START Source extract
I had a tooth out on Monday so had to convalesce. That, together with some very dull grey weather, has been perfect for working at the PC. It’s been a productive week.
I finished translating the text giving an account of the transfer of the relics of Saint Botolph and other saints to Thorney Abbey under King Edgar, at the direction of St Ethelwold. The latter hired a dubious low-born “monk” named Ulfkitel to do the grave-robbing, and the text is basically a description of how he went about it. Extraordinary.
In fact the Botolph material is getting close to done. I combined almost all the materials into a single file this week, English and Latin, ready to release, including whatever introductory material I had written. This feels like huge progress, and so it is. We’re very close.
One loose end with the Botolph stuff is that I was never able to transcribe the Lincoping Breviary entry on St Botolph. This was for a prosaic reason: it’s a manuscript, not a printed edition, and I couldn’t read the script! It’s in a horrible cheap Gothic hand, heavily abbreviated, where I can’t tell the difference between “u” and “n”, or between “ui” and “m”. But I can read more each time I have a go at it. I might post the two pages here, with what I have done, and see if anyone else can read more. That might be fun!
Another loose end is that there is a manuscript of the abbreviated “Life” of St Botolph in York, in York Minster Library, and I had forgotten all about it. Aargh! I’ve collated all the other manuscripts that I know about, but I have no photographs of it. So on Friday I wrote to the library asking if they could photograph it for me with a smartphone – it can only be 3-4 pages – or let me do so.
I wouldn’t mind a quick trip to York, if they’d let me photograph. I wouldn’t mind visiting the Minster library. The weather isn’t great, but I do have history with the city.
I first visited York back in 1981, when my sister applied to do a degree there. It was the time of the Yorkshire Ripper, and my parents sent me along with her as bodyguard when she went to interview. While she was being interviewed, I popped round to Vanburgh College on the campus. A girl from my class at school was studying there, and I had had a huge crush on her. Sadly, when I appeared at her room unexpectedly, I found that my reception was much less warm than I had hoped. She passed out of my life in 1983, and died young, poor girl, nearly twenty years ago.
END Source extract
START Provided information
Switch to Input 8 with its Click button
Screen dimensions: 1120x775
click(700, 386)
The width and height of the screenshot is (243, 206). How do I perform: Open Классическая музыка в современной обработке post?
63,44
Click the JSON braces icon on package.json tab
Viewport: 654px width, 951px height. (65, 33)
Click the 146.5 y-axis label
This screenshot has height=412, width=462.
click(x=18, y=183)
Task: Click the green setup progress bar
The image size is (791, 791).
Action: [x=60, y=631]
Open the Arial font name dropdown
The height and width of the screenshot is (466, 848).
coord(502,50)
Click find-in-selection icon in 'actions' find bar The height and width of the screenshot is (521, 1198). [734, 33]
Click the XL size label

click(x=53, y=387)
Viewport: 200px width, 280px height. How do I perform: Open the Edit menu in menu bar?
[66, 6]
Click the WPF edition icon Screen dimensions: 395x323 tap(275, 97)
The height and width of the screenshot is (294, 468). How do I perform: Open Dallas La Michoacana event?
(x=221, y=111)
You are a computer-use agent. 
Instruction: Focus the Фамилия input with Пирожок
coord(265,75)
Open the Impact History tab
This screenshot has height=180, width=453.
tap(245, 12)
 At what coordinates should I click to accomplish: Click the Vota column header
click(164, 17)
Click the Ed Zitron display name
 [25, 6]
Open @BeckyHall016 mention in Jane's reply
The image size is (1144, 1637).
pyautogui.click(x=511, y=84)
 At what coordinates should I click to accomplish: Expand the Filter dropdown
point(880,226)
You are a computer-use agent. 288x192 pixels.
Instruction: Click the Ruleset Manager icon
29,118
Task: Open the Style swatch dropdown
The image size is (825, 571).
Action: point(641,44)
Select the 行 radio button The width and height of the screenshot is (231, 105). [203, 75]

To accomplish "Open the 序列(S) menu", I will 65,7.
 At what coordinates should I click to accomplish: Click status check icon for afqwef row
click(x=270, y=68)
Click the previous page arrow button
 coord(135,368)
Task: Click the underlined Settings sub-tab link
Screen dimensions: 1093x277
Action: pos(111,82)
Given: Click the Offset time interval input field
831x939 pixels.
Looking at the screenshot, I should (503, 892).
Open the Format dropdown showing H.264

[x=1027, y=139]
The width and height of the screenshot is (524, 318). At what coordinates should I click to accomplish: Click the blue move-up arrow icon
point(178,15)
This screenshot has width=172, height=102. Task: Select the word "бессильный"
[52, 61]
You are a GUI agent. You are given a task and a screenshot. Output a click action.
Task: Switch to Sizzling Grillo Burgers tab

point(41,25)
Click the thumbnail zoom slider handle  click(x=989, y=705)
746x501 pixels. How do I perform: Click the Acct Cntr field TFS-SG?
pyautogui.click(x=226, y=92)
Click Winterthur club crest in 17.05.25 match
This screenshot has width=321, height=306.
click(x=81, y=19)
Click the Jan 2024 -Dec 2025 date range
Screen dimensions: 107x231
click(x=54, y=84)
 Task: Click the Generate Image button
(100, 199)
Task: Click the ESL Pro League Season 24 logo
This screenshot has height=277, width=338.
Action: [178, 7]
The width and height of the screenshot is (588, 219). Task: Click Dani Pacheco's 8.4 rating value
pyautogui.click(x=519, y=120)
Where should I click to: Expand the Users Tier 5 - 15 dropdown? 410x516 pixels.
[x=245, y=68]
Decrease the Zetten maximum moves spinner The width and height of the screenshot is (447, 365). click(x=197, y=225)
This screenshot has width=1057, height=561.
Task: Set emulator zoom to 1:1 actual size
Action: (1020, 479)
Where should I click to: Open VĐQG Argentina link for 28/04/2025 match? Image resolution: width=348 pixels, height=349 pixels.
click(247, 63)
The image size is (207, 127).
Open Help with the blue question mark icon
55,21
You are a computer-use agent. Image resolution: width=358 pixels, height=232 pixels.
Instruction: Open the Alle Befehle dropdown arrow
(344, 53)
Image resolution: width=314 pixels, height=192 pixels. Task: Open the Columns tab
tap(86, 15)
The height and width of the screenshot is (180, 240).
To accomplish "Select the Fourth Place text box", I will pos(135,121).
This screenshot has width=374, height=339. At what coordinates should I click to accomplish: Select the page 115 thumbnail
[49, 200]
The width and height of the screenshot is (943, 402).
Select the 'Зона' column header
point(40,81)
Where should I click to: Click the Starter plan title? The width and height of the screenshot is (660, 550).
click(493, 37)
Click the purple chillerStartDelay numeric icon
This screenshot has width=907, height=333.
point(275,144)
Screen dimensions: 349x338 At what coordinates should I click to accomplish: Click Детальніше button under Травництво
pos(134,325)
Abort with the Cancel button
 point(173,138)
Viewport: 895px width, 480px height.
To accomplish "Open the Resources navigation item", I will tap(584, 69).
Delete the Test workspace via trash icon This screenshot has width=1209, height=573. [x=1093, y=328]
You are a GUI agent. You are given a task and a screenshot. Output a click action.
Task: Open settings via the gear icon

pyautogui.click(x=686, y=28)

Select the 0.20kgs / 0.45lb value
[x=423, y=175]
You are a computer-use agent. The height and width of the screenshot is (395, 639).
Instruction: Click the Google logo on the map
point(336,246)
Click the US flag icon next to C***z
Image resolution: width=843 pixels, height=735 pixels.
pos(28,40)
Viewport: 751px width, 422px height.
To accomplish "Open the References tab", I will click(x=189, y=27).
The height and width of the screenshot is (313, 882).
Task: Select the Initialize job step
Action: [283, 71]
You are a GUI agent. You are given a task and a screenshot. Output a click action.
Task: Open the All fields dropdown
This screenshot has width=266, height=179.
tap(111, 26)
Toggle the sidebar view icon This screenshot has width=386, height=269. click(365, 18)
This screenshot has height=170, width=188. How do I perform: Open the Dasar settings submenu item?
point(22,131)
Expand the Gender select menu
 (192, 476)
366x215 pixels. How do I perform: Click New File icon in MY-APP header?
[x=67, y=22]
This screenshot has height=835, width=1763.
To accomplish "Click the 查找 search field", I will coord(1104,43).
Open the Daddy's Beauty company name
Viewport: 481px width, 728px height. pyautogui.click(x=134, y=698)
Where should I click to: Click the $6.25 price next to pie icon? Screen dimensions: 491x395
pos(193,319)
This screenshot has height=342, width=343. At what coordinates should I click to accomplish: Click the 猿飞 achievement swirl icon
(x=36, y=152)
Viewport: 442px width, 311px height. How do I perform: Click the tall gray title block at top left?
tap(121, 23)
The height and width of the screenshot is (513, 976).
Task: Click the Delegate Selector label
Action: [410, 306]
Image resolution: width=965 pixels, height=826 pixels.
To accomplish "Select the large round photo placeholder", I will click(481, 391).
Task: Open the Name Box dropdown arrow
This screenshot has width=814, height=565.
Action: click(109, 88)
END Provided information
Carry on the post about the week's work on the Saint Botolph material and the hoped-for trip to York, starting after its last sentence.

Very many years later I stopped in York for a couple of days, when I did a trip up to visit Hadrian’s Wall one summer. I stayed in the Hilton Hotel, which was small but very smart. For some reason I stumped up for a “Queen” room with a view of Clifford’s Tower – one of the best rooms in the hotel.
Years later again, before Covid, I went there for a few days with my girlfriend, and we got two Queen rooms in the same hotel, and explored the city together. A few years later again, after Covid; we stayed again, in what we found had become a very run-down hotel where the air-conditioning had failed and the furnishings were barely above Premier Inn standard. This was in the summer, and the lack of aircon was burdensome. I remember talking to a businessman in the corridor, and commiserating about the standard. Yet the room rates and cost for breakfast were as luxury as ever. I ended up getting breakfast by walking to the nearby Marks and Spencer cafe, at a fraction of the price. So I’d have to stay somewhere else if I go to York. But it wouldn’t matter. I could even visit their Christmas market.
All the same, I do have hopes that the “staff” will help me. I received an automated email response, that they would get back to me in “less than eight weeks.” But I don’t expect that means anything sinister. Most cathedrals rely on a handful of volunteers to do everything, with a tiny number of permanent staff, so can make no guarantees. Generally I have found the libraries and archives very helpful indeed.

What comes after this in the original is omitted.